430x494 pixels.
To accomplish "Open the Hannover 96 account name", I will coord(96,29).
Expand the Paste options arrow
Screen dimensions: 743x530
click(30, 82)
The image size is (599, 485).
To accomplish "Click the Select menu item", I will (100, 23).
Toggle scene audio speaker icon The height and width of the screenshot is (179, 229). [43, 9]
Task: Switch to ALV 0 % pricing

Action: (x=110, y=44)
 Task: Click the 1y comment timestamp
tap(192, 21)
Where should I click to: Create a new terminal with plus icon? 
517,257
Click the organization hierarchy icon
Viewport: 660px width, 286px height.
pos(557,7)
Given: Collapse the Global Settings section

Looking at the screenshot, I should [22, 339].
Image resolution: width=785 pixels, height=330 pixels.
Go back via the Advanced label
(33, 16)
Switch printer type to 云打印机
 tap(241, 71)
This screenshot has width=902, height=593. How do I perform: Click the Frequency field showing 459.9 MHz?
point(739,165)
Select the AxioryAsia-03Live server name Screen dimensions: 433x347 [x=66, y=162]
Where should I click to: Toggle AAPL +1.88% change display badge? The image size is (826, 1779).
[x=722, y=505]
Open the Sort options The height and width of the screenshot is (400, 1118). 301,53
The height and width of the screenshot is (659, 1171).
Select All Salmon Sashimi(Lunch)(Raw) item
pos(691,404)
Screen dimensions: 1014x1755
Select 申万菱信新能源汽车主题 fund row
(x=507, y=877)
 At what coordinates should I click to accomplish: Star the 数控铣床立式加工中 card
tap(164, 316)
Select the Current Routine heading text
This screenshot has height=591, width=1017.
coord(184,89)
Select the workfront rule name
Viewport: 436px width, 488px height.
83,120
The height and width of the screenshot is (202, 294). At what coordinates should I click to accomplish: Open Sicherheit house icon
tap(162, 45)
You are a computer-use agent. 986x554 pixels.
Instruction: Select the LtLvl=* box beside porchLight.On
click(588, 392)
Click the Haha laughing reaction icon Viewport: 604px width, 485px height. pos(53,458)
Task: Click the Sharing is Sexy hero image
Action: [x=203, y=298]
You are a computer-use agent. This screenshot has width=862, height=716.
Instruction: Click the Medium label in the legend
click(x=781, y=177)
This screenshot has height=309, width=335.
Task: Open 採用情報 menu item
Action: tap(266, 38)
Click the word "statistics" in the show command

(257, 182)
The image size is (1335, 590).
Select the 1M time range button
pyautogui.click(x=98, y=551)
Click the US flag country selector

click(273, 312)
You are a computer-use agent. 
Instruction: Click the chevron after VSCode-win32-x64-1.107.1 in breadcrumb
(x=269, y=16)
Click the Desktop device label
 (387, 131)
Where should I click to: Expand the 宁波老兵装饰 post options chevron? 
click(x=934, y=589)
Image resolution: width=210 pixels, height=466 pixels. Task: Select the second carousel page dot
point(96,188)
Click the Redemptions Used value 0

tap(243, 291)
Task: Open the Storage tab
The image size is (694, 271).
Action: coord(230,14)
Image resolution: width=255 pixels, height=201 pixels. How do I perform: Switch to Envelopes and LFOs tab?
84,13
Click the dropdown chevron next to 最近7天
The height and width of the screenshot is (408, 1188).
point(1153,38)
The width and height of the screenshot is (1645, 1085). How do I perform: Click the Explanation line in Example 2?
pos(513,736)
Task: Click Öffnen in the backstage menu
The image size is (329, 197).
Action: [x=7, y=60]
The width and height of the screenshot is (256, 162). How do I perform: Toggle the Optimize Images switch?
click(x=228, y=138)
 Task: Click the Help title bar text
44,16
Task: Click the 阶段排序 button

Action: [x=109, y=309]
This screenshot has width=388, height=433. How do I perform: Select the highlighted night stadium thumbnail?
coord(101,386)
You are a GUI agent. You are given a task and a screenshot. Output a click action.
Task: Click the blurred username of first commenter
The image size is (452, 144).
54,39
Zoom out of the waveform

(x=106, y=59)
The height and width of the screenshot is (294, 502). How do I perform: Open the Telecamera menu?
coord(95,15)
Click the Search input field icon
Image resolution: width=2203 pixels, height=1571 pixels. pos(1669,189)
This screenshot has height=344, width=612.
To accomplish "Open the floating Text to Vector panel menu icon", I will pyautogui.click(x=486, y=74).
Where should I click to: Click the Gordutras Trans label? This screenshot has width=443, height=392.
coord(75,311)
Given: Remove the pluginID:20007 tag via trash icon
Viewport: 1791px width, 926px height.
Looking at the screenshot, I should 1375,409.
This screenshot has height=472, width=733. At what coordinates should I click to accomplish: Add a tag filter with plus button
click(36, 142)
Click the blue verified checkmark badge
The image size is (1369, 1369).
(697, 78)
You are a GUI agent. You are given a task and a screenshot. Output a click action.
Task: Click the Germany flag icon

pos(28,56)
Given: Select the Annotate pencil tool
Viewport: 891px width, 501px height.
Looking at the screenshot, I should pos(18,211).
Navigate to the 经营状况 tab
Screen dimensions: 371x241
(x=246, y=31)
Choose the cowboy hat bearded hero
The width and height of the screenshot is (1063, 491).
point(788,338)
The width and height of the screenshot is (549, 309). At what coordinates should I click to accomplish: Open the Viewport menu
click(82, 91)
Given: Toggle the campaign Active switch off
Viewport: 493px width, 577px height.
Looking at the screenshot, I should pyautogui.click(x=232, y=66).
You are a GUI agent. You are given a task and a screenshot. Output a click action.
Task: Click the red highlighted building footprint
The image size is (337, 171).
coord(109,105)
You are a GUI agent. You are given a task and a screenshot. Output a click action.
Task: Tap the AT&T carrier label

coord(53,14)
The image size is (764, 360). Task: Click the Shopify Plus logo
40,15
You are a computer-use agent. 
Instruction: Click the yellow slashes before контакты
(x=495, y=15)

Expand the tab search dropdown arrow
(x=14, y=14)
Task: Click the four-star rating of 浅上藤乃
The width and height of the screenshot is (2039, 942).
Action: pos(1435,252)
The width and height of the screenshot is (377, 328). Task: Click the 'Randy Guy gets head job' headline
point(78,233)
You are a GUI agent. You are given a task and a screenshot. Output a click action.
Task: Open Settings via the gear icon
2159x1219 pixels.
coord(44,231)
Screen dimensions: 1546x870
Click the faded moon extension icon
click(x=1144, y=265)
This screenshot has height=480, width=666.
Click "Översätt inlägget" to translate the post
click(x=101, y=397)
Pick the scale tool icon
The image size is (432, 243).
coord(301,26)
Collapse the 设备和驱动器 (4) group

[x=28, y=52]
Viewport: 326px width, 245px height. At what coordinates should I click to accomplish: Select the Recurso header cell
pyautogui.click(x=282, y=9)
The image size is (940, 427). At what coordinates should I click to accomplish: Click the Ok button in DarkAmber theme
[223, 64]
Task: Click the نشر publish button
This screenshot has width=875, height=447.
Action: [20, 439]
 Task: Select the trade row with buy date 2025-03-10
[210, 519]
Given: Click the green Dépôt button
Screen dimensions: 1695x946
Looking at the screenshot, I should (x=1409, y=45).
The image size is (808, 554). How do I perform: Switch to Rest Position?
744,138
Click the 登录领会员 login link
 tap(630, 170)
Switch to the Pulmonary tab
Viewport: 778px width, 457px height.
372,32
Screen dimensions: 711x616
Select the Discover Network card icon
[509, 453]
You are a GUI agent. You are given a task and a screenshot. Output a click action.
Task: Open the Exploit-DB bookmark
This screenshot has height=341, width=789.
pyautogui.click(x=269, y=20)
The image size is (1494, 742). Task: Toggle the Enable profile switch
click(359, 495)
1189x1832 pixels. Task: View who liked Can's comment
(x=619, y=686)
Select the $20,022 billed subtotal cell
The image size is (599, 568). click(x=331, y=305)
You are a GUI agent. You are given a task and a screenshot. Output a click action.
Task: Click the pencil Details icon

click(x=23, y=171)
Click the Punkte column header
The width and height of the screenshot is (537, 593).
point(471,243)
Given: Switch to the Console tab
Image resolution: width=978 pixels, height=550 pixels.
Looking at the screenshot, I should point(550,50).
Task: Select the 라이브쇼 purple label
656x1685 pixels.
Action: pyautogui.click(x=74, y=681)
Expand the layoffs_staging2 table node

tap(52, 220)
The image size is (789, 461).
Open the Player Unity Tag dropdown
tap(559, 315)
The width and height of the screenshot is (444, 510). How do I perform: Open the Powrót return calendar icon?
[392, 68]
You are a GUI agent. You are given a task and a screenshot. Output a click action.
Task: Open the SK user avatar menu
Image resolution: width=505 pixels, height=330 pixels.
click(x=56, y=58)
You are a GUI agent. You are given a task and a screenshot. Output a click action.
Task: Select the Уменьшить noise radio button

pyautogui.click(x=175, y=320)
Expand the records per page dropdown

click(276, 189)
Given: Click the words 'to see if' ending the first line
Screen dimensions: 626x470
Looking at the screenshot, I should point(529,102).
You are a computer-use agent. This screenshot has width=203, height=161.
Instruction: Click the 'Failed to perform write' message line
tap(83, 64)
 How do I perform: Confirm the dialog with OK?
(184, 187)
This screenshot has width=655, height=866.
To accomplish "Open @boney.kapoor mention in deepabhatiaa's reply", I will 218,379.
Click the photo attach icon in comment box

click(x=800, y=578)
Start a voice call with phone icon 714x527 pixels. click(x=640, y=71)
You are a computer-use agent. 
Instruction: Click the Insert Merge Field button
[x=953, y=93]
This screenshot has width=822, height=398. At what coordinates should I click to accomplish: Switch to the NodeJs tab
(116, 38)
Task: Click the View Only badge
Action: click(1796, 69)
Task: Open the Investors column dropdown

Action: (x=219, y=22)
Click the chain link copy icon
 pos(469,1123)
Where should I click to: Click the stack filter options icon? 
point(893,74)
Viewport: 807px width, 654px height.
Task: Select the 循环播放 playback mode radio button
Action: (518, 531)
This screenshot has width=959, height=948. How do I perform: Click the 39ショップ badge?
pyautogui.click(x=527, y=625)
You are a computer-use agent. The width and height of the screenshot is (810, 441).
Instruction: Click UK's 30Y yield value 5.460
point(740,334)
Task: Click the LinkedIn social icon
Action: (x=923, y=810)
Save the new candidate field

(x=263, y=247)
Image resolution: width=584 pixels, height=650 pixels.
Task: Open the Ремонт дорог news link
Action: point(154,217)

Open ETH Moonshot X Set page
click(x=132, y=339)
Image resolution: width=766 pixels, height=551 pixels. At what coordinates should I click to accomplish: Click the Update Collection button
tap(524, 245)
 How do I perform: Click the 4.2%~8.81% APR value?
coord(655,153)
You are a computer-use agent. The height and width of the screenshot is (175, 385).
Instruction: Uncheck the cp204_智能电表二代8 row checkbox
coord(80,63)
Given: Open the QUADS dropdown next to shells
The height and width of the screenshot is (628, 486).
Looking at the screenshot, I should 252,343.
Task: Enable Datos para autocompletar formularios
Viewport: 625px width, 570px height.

━━━━━━━━

> **Work to complete**
Please return the lines above exactly, from the first one down to the line with "Click the organization hierarchy icon", and stop after that line.

> **Written response**
430x494 pixels.
To accomplish "Open the Hannover 96 account name", I will coord(96,29).
Expand the Paste options arrow
Screen dimensions: 743x530
click(30, 82)
The image size is (599, 485).
To accomplish "Click the Select menu item", I will (100, 23).
Toggle scene audio speaker icon The height and width of the screenshot is (179, 229). [43, 9]
Task: Switch to ALV 0 % pricing

Action: (x=110, y=44)
 Task: Click the 1y comment timestamp
tap(192, 21)
Where should I click to: Create a new terminal with plus icon? 
517,257
Click the organization hierarchy icon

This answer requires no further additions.